1 - I strongly recommend that you do not rely on your intuition or on what "some people" say. Instead, take the time to read and understand the relevant specifications; i.e. the javadocs and the Java Language Specification.
2 - In this example, you can easily see why you get unspecified behavior by reading the HashMap source code. For instance in the OpenJDK Java 11 source code, size() is not synchronized, and it returns the value of the private transient int size field. This is not thread-safe. When other threads add or remove map entries they will update size, the thread calling size() is liable to get a stale value.

"Because the hashmap will perform capacity expansion operations" is not only reason why HashMap is not thread safe.
You have to refer to Java Memory Model to understand what guarantee it can offer.
One of such guarantee is visibility. This mean that changes made in one thread may not be visible in other threads unless specific conditions are meet.

Well the Question title is not really describing what you are asking for. Anyways,
Here you have set the Capacity to 1000000. Not the size.
Capacity : Initially how many slots to have in this hashmap. Basically
Empty Slots.
Size : Number of Elements filled in the Map.
So even though you set the capacity to 1000000, you don't have that many elements at the end. So the number of elements filled in the map will be returned through .size() method. Its nothing related to a concurrent issue. And yes HashMap is not thread safe due to several reasons.

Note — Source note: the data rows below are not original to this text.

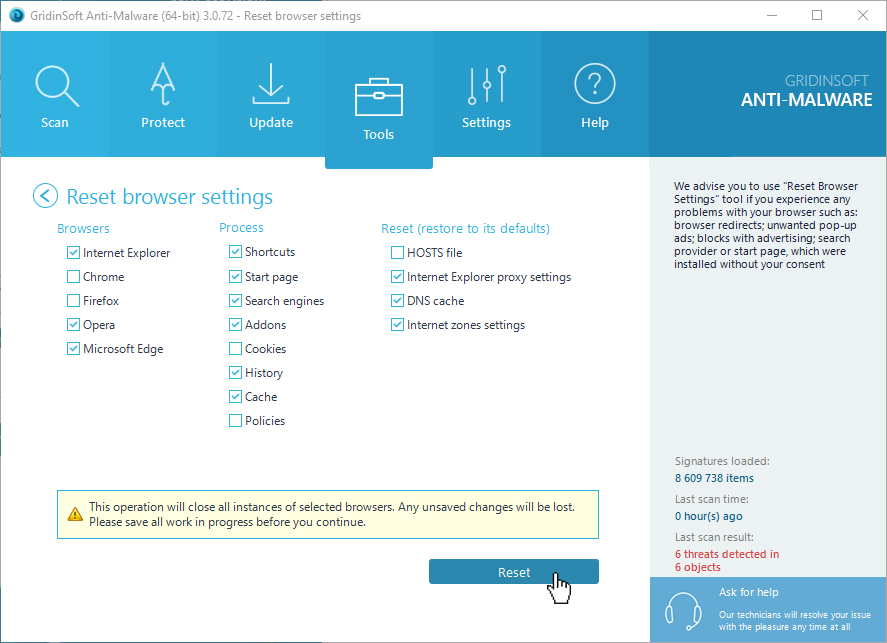The image size is (887, 643).
Task: Uncheck the Microsoft Edge checkbox
Action: point(74,349)
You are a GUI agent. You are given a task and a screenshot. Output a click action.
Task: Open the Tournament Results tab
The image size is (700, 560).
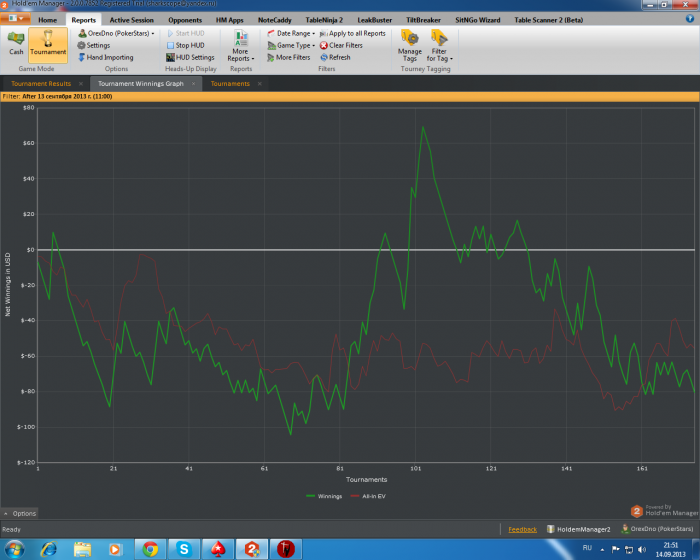click(40, 84)
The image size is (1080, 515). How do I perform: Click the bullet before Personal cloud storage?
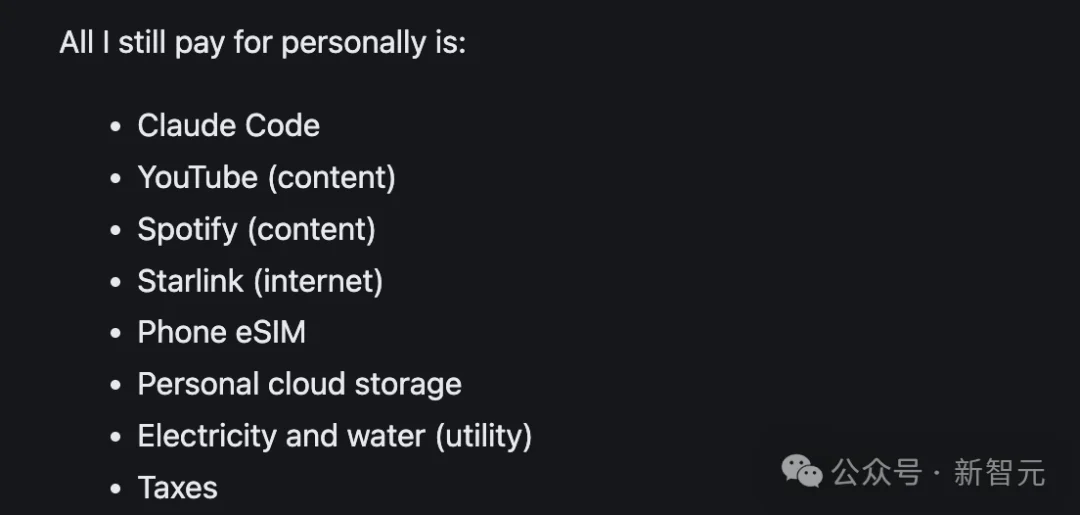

If you see the implementation of 'put' in HashMap class here, no where 'synchronize' is used although it does many thread-unsafe operations like creation of TreeNode if key's hash is not found, increment the modCount etc.
ConcurrentHashMap would be suitable for your use case

If you need a thread-safe HashMap, you may use the Hashtable class instead.
Unlike the new collection implementations, Hashtable is synchronized. If a thread-safe implementation is not needed, it is recommended to use HashMap in place of Hashtable, says the javadoc about Hashtable.
Same, if you need a thread-safe ArrayList one day, use Vector.
EDIT : Oh, I suggested the wrong way to do. My appologies !
comments suggest better solutions than mine :
Collections.synchronizedXxx() or ConcurrentHashMap, that worked for the opener of this question.

Related

Java Array elements & Memory visibility question

I have read some questions & answers on visibility of Java array elements from multiple threads, but I still can't really wrap my head around some cases. To demonstrate what I'm having trouble with, I have come up with a simple scenario: Assume that I have a simple collection that adds elements into one of its n buckets by hashing them into one (Bucket is like a list of some sort). And each bucket is separately synchronized. E.g. :
private final Object[] locks = new Object[10];
private final Bucket[] buckets = new Bucket[10];
Here a bucket i is supposed to be guarded by lock[i]. Here is how add elements code looks like:
public void add(Object element) {
int bucketNum = calculateBucket(element); //hashes element into a bucket
synchronized (locks[bucketNum]) {
buckets[bucketNum].add(element);
}
}
Since 'buckets' is final, this would not have any visibility problem even without synchronization. My guess is, with synchronization, this wouldn't have any visibility problems without the final either, is this correct?
And finally, a bit trickier part. Assume I want to copy out and merge the contents of all buckets and empty the whole data structure, from an arbitrary thread, like this:
public List<Bucket> clear() {
List<Bucket> allBuckets = new List<>();
for(int bucketNum = 0; bucketNum < buckets.length; bucketNum++) {
synchronized (locks[bucketNum]) {
allBuckets.add(buckets[bucketNum]);
buckets[bucketNum] = new Bucket();
}
}
return allBuckets;
}
I basically swap the old bucket with a newly created one and return the old one. This case is different from the add() one because we are not modifying the object referred by the reference in the array but we are directly changing the array/reference.
Note that I do not care if bucket 2 is modified while I'm holding the lock for bucket 1, I don't need the structure to be fully synchronized and consistent, just visibility and near consistency is enough.
So assuming every bucket[i] is only ever modified under lock[i], would you say that this code works? I hope to be able to learn why and why nots and have a better grasp of visibility, thanks.

First question.
Thread safety in this case depends on whether the reference to the object containing locks and buckets (let's call it Container) is properly shared.
Just imagine: one thread is busy instantiating a new Container object (allocating memory, instantiating arrays, etc.), while another thread starts using this half-instantiated object where locks and buckets are still null (they have not been instantiated by the first thread yet). In this case this code:
synchronized (locks[bucketNum]) {
becomes broken and throws NullPointerException. The final keyword prevents this and guarantees that by the time the reference to Container is not null, its final fields have already been initialized:
An object is considered to be completely initialized when its
constructor finishes. A thread that can only see a reference to an
object after that object has been completely initialized is guaranteed
to see the correctly initialized values for that object's final
fields. (JLS 17.5)
Second question.
Assuming that locks and buckets fields are final and you don't care about consistency of the whole array and "every bucket[i] is only ever modified under lock[i]", this code is fine.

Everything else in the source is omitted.